Schizophrenia is a common form of severe mental illness with a lifetime prevalence of 1% in the general population.[1] The cause of this disabling disorder remains unclear, but a growing body of evidence has focused on the role of neurodevelopmental processes.[2] One marker of neurodevelopmental processes is the activity of the brain-derived neurotrophic factor (BDNF), a key member of the family of neurotrophic factors that play important roles in the growth, survival, differentiation and repair of neurons.[3] Many studies find that patients with schizophrenia have lower levels of BDNF and of BDNF mRNA in their brains compared with normal controls.[4]–[6] Studies using animal models of schizophrenia have also found lower levels of BDNF mRNA in the brains of mice that have been treated to mimic schizophrenia than in the brains of control mice.[7]

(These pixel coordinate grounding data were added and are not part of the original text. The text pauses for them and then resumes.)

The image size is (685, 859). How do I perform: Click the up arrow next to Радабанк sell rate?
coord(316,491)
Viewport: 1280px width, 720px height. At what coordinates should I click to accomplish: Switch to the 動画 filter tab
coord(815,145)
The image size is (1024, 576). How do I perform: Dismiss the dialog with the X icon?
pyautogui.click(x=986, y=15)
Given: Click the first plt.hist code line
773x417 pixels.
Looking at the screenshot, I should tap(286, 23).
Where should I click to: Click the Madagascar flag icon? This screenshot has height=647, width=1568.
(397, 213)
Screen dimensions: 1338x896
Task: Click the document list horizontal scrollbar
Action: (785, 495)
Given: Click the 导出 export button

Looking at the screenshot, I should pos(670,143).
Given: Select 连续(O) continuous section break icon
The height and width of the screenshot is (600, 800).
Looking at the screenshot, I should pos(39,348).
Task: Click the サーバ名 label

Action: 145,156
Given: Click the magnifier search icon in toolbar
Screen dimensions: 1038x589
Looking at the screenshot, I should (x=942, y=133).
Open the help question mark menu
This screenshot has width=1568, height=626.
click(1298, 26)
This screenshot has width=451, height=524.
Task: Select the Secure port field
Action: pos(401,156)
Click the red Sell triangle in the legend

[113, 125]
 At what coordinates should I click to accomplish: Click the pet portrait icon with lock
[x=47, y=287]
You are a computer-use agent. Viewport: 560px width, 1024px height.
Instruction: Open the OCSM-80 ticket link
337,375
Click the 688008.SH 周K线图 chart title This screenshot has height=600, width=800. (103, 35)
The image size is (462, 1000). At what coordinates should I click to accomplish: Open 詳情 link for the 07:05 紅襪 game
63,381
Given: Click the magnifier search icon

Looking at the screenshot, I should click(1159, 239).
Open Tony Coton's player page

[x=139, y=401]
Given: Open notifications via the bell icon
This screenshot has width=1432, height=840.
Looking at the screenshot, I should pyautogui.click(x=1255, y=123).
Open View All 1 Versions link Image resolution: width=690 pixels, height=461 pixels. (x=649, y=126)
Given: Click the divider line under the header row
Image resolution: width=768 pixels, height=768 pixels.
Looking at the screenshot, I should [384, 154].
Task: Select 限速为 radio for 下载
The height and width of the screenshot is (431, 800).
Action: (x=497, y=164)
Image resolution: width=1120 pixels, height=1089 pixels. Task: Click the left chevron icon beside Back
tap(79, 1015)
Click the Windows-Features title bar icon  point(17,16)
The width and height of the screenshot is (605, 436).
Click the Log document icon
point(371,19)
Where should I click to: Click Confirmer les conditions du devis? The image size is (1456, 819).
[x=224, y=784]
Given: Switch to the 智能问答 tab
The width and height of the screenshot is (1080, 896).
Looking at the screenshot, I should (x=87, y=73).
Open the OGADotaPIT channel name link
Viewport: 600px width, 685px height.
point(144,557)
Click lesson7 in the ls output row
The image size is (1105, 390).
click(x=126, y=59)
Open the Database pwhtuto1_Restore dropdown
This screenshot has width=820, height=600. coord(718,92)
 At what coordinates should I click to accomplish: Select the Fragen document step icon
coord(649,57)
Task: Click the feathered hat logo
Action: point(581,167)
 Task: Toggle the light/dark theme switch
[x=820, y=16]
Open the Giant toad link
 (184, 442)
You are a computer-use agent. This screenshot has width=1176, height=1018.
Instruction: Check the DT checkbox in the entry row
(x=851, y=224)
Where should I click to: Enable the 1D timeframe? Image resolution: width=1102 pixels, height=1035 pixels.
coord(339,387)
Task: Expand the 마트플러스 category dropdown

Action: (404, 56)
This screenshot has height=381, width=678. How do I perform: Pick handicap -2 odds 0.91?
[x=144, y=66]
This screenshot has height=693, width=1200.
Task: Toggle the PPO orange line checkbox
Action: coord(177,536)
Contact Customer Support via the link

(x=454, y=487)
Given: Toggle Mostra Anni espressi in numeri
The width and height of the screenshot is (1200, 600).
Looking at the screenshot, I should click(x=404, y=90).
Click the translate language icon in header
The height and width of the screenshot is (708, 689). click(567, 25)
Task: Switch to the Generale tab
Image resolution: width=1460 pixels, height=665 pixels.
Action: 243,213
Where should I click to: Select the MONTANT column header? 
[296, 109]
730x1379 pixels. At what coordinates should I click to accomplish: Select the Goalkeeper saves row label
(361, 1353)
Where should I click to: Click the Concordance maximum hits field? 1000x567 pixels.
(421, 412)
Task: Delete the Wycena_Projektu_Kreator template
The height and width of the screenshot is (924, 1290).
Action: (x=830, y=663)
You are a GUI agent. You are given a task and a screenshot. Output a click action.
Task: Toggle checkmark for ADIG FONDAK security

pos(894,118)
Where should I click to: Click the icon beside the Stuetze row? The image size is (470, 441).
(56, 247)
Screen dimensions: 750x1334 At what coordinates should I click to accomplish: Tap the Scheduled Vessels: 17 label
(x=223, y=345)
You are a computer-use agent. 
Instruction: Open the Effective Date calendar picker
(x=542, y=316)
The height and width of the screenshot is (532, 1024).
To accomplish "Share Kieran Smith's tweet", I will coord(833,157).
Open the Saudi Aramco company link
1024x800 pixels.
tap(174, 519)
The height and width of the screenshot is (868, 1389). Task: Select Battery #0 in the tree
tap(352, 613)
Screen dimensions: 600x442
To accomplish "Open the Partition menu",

BDNF in peripheral blood is produced in the central nervous system (CNS), so changes in BDNF levels in the peripheral blood are considered a reasonable proxy measure of BDNF changes in the CNS.[8] This indirect measure of BDNF activity in the CNS is much easier to perform than direct assessment of BDNF in the CNS so it is a potential biomarker that could be used in the diagnosis and monitoring of treatment for schizophrenia. However, studies about BDNF levels in the peripheral blood of patients with schizophrenia have been inconsistent: most report lower serum BDNF levels compared with controls, [9]–[27] but some find no difference between patients and controls[28]–[32] and a few studies report higher levels of serum BDNF in patients than in controls.[33]

The current paper reports on a systematic review of quantitative studies from China and elsewhere about the relationship of serum BDNF levels to schizophrenia.

Methods

Study ascertainment

The results of the search strategy are shown in Figure 1. The following databases were used to identify potential studies for the meta-analysis: PubMed, ISI Web of science, EMbase, Chinese National Knowledge Infrastructure (CNKI), Chinese Science and Technology Full-text Database (VIP) and WanFang Data. The search strategies combined free-text searching and keyword searching. The keywords used in the search included English and Chinese versions of ‘schizophrenia,’ ‘brain-derived neurotrophic factor’ and ‘BDNF’. All references of identified articles were also reviewed.

Figure 1.

Identification of articles for inclusion

Assessment of included studies

All identified articles were independently reviewed by two evaluators (the first two authors) using the following inclusion criteria: a) the article was published in a publicly available journal prior to 31 December, 2011; b) the article provides original data on the sample size and on serum BDNF levels; c) the patient group in the study met diagnostic criteria for schizophrenia (specified by any diagnostic system) and excluded those with concurrent neurological illnesses, substance abuse, or psychotic symptoms secondary to a general medical condition; d) the study used Enzyme-linked Immunosorbent Assay (ELISA) to test the serum BDNF levels; and e) the study used a case-control or clinical trial study design.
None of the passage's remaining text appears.